When the Pets Go
Not willing to leave man's best friend at home? Understandable. But keep in mind that traveling puts a lot of stress on animals; so before you leave, take the time to make your trip as uncomplicated as possible.
The most important thing about traveling with pets is to be prepared. Having the proper knowledge and supplies is essential. The fewer surprises, the better.
First, consider your pet's health. Is she pregnant? Ill? Very old? Recovering from surgery? If the answer to any of these questions is yes, you should probably do your friend a favor and leave her at home or in a kennel.
If you've deemed your pet voyage-worthy, start adapting him to his carrier a month before your trip. At the beginning, leave him in the carrier for a short time, and then gradually increase it to an hour. Give your pet a few treats while he is inside so he'll learn to like it (or at least tolerate it).
Make sure the hotel where you are staying allows pets. If you don't find out in advance, you could be in big trouble when you reach your destination. You can search for pet-friendly hotels in and out of the United States at pettravel.com.
If you are flying with your pet, check with the airlines beforehand to see if they have any restrictions or fees. Flying can put extreme pressure on pets, so most veterinarians encourage driving. Make sure to check on restrictions for your particular breed, just in case it is one that has unique problems with travel (such as pug-nosed animals). And don't tranquilize your pet - it may seem like a good idea, but it's the top cause of death for pets during air travel.
Sadly, many pets get lost while traveling; this increases the need to have proper identification on your pet. The microchip, a licensing device implanted by your vet, is the best option, especially for cats. A collar with a current license listing your phone number is also very helpful. Also, bring along a current picture of your pet in case he or she does get lost so you can show it to locals.
Have Children, Will Travel
Although leaving pets at home is usually an option, leaving kids usually isn't. Unless you're going on a second honeymoon, chances are the munchkins will be coming along.
Let your kids help you decide where to take that special trip. Give them a few choices and discuss the pros and cons of each. True, Disneyland is sure to be suggested over and over, but if you show them the merits of Yellowstone and Yosemite, they are bound to get excited. Traveling is always better if the kids are eager about the destination.

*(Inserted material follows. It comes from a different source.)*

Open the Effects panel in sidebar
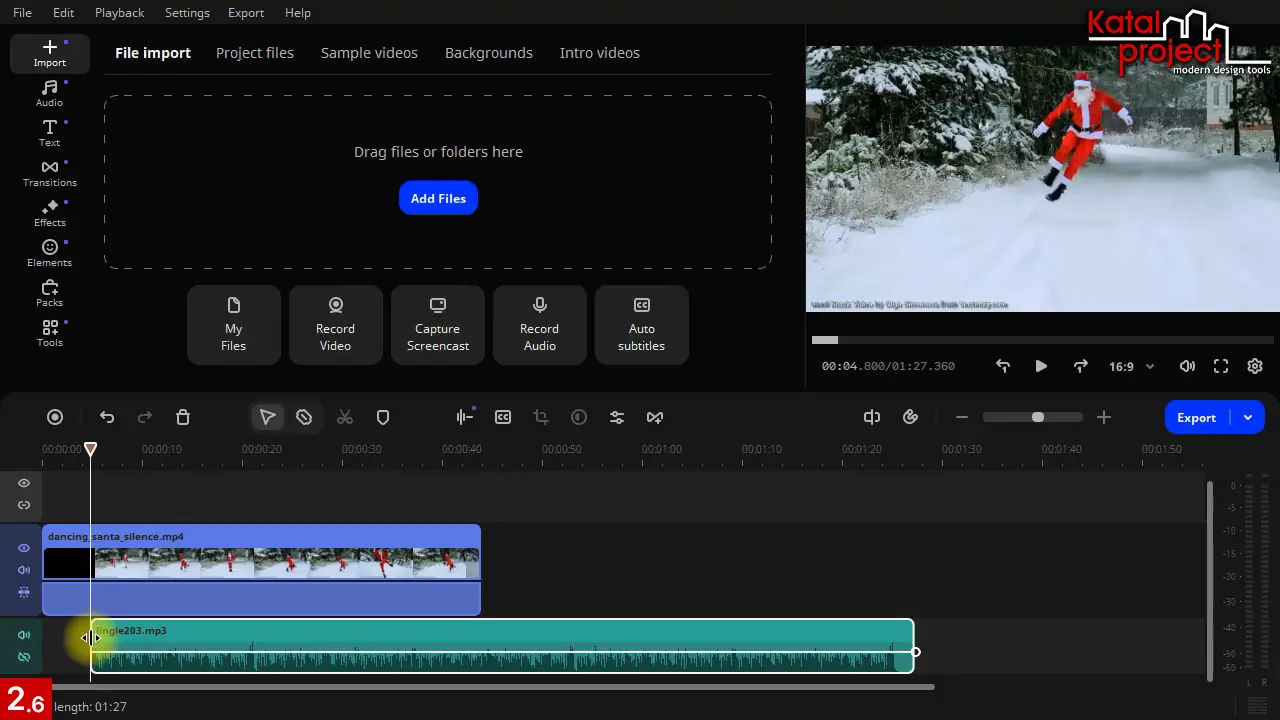The width and height of the screenshot is (1280, 720). [49, 213]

Bring along lots of food and drinks. The last thing you want on your road trip is to be plagued by the dreaded "I'm hungry!" refrain. Pack things that won't make a mess, like fruit snacks, bite-sized crackers, and hard candy. And keep the food easily accessible - you don't want to have to be digging around, looking for the munchies without a seatbelt on.

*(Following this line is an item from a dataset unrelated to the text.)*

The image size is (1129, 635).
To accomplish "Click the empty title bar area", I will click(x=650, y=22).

You never know what can happen on a trip, so prepare for the worst. A first-aid kit is a must, along with plastic bags (for motion sickness), baby wipes (for dirty hands and faces), and trash bags. Medicines such as children's pain relievers, motion sickness drugs, and any needed prescription drugs should be the first things you pack.

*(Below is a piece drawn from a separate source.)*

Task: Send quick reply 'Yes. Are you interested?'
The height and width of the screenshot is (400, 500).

The trick to peace in the car is to keep boredom levels low. When your kids are entertained, they are far less likely to start a wrestling match for amusement. As far as "onboard entertainment" goes, engaging toys like crayons, word search games, or electronic Sudoku games (for older kids) are your best bet. Buy a small tub with a snap-on lid for each child. This keeps all their possessions in the same place and also provides a desk for them to color on. Books on tape or CD are a great option for the whole family, especially when considering series like Harry Potter and The Chronicles of Narnia, which are written for children and yet entertaining for adults. And don't forget the age-old favorites - stories and songs. This can be a wonderful time to share your own childhood experiences with your little ones.